Czarna lista dłużników bez nierzetelnych danych

Konsument albo przedsiębiorca, który trafił do rejestru dłużników biura informacji gospodarczej, ma możliwości obrony. Jeśli uzna, że wpis o jego zobowiązaniu jest bezzasadny, to powinien natychmiast powiadomić o tym firmę prowadzącą rejestr.

Obraz
Źródło zdjęć: © Jupiterimages

- W myśl ustawy to wierzyciel ponosi odpowiedzialność za swój wpis, jakość danych i prawdziwość przekazanych informacji. Oczywiście w praktyce bywa i tak, że z jakichś powodów wierzyciel nie zachowuje się uczciwie. W takiej sytuacji nie jesteśmy bezradni - wyjaśnia Edyta Szymczak, członek zarządu Rejestru Dłużników ERIF BIG SA.

Dodaje, że firma ma możliwość - na podstawie regulaminu zarządzania danymi zatwierdzonego przez ministra gospodarki - monitorowania wiarygodności informacji podawanych przez wierzycieli.

- Jeśli otrzymamy na piśmie od dłużnika uzasadnioną i potwierdzoną dokumentami informację o nieprawidłowości w wysokości zobowiązania lub o jego nieistnieniu, wzywamy wierzyciela do potwierdzenia wpisanych do rejestru danych. W takiej sytuacji wierzyciel może zaktualizować podane przez siebie informacje, czyli np. zmniejszyć kwotę zadłużenia. Może też potwierdzić je albo wystąpić o ich usunięcie - tłumaczy Edyta Szymczak.

Badanie wiarygodności

Podstawowa zasada jest taka, że jeżeli wierzyciel w ciągu 14 dni nie zareaguje na pisemne żądanie, to sporna informacja o dłużniku jest usuwana z rejestru. Mechanizm ten zabezpiecza interesy dłużników, pozwala na kontrolowanie wiarygodności lub aktualności danych podawanych przez wierzycieli.

Zawartość zestawienia:
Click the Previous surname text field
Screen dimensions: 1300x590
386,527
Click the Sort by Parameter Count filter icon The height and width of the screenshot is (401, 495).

Zadanie:
Jakie trzy działania może podjąć wierzyciel wezwany przez firmę prowadzącą rejestr do potwierdzenia danych, zgodnie z tekstem o czarnej liście dłużników? Wymień je.

Oczekiwana odpowiedź:
- zaktualizować podane przez siebie informacje (np. zmniejszyć kwotę zadłużenia)
- potwierdzić te informacje
- wystąpić o ich usunięcie